» **Supplied entries**
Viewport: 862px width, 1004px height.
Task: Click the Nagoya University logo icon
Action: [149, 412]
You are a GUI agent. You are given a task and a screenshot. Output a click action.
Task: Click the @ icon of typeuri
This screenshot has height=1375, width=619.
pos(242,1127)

==

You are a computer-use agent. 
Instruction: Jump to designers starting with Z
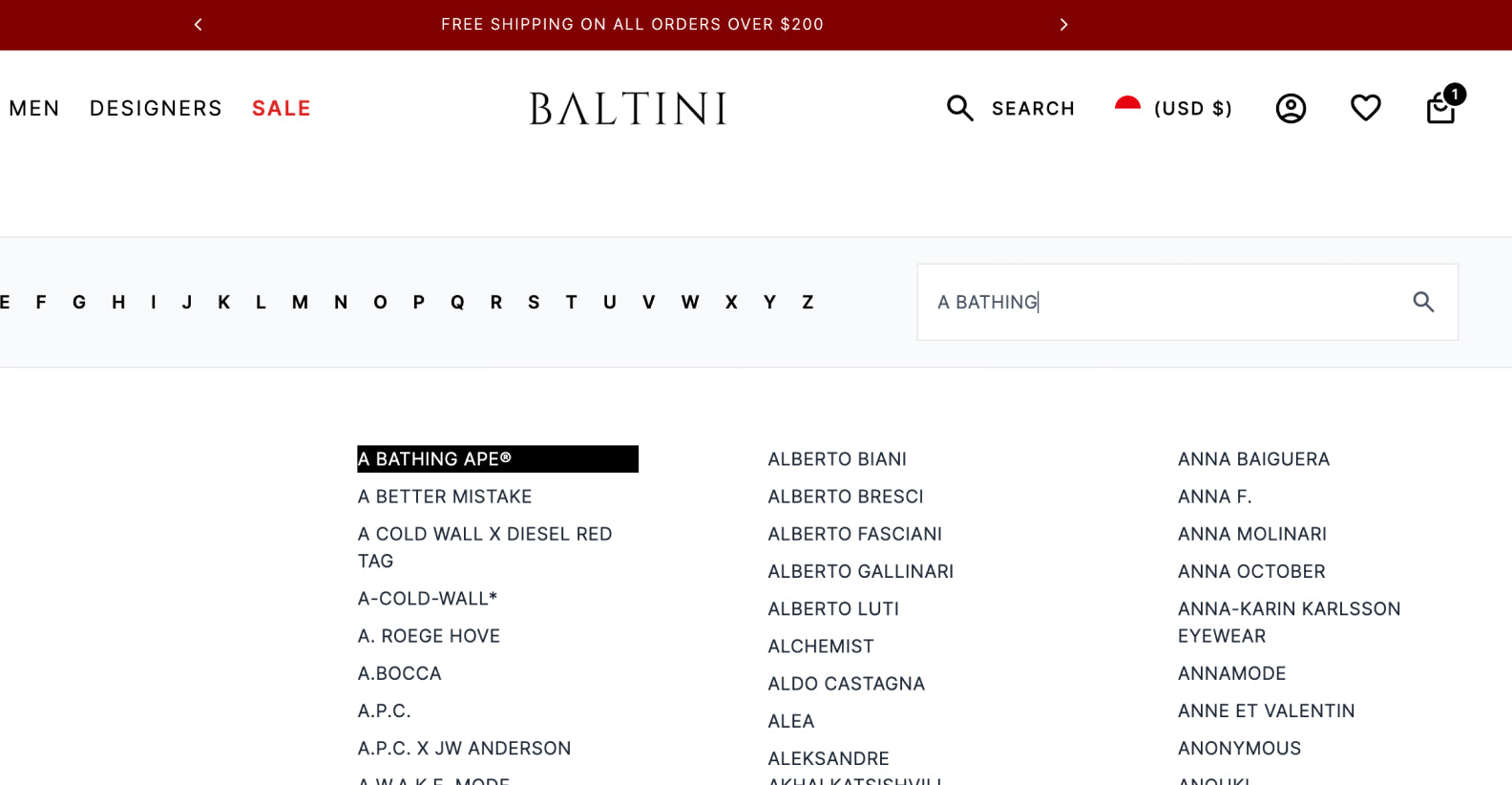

» **What to do**
Look over the records. Copy the lines that include the word "agent".

» **Solution for this task**
You are a GUI agent. You are given a task and a screenshot. Output a click action.
You are a computer-use agent. 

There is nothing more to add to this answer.